I also like Jim''s suggestion of stripping CR/LF pairs, since I often see tags that span two or more lines, especially when the HTML is generated by a tool.

Actually, if it were mine to write, I would consider, at least as a starting point, a console mode C# program, to take advantage of the detail that you can see in the Visual Studio debugger. As for the guts of the program, I would probably start with a regular expression, which can easily extract the InnerHMTM from a tag.  Another option would be to split the body off into a new string, graft a standard XML header onto it, and load the string into an XML parser. Once you have all that working, you can move the XML parsing code into WinBatch.

If you don't have access to a C# compiler, you can do all of the above in native WIL, but you won't be able to see quite as much detail in the debugger. In WIL, you can use the Scripting.RegularExpression object to separate the body from the document if you first remove the CR/LF pairs, which you should do anyway, so that you start with well formed XML.
David A. Gray
You are more important than any technology.

JTaylor

Guess I'm one of the lucky ones.  I've used the DOM Extender a lot and never had a single problem.   Just wish it handled Unicode. 

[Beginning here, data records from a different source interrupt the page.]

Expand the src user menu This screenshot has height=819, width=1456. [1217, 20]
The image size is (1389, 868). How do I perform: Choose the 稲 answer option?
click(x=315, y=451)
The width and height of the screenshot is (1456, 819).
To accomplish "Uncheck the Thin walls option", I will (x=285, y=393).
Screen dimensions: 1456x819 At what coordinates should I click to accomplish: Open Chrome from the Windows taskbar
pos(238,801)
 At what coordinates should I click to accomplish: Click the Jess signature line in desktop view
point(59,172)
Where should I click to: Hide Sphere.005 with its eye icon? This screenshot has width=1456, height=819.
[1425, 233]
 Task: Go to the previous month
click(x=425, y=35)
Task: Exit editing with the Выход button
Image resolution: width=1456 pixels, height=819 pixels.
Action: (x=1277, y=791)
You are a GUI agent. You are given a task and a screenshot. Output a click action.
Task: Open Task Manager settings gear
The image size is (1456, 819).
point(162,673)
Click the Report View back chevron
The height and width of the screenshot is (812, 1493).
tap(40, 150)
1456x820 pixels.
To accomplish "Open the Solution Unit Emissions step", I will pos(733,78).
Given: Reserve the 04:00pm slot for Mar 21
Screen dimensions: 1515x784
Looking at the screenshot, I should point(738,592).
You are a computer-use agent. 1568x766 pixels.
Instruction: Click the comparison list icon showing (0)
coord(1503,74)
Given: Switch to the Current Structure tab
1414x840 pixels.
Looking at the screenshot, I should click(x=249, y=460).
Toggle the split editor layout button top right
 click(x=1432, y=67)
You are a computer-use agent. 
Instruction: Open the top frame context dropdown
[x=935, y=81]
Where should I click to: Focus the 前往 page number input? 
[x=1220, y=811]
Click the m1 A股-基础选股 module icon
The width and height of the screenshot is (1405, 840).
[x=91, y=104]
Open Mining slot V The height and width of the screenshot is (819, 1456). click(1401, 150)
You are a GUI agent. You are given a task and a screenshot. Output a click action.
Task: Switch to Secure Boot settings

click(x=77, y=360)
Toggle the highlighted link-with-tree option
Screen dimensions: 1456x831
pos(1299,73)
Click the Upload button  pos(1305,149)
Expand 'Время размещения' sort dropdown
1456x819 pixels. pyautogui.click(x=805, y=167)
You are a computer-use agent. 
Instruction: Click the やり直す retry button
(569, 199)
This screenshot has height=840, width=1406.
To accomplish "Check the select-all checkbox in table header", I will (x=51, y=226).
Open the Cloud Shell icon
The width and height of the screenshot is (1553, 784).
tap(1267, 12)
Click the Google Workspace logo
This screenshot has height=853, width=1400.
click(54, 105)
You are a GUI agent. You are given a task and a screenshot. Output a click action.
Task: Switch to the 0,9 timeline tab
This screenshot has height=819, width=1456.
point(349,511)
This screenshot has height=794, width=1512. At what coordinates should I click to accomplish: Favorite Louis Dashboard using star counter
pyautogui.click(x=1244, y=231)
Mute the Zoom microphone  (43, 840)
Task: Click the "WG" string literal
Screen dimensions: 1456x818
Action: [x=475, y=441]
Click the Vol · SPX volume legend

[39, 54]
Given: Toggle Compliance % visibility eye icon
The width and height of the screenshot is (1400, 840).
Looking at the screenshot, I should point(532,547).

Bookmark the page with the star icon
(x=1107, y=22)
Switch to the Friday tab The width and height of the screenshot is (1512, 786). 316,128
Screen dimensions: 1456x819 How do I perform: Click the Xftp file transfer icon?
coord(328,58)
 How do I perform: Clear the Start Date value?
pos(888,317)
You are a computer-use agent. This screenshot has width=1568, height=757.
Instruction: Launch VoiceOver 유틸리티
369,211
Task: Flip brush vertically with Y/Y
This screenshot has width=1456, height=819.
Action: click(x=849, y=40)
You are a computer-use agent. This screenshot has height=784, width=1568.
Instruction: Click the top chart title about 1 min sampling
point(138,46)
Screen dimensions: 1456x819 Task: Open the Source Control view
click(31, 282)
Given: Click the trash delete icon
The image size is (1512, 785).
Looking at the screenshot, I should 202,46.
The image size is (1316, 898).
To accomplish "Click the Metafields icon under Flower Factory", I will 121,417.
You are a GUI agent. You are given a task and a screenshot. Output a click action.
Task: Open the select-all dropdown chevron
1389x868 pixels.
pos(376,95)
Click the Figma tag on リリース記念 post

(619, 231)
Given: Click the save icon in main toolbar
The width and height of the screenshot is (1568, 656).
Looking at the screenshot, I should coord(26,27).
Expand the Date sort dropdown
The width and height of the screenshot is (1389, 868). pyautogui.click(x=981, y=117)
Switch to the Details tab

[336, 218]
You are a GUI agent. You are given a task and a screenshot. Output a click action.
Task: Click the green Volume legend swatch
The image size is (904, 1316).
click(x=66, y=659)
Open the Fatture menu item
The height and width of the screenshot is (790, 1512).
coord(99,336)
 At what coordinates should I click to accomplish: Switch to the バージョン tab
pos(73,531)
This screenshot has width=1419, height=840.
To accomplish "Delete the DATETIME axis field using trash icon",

Something else that might be useful are BinaryTags.  If your HTML is well-formed and I think you indicated it was, you can pull easily pulls chunks of the table and process them.

Jim

stanl

Not to muddy the waters, but I have used HTMLAgilityPack via Powershell called from the Winbatch CLR.

DAG_P6

Jim,

Quote from: JTaylor on July 30, 2015, 06:41:48 AM
Guess I'm one of the lucky ones.  I've used the DOM Extender a lot and never had a single problem.   Just wish it handled Unicode. 

Something else that might be useful are BinaryTags.  If your HTML is well-formed and I think you indicated it was, you can pull easily pulls chunks of the table and process them.

Do you know about Win32 API routine WideCharToMultiByte for converting Unicode to Multybyte (ANSI) strings?

See https://msdn.microsoft.com/en-us/library/windows/desktop/dd374130(v=vs.85).aspx.
David A. Gray
You are more important than any technology.

JTaylor


td

It works until you run across a Unicode character that doesn't map to anything in the current or specified code page. 
"No one who sees a peregrine falcon fly can ever forget the beauty and thrill of that flight."
  - Dr. Tom Cade

DAG_P6

This is true, but I think there are flags to address that situation, one of which causes the function to raise an exception.
David A. Gray
You are more important than any technology.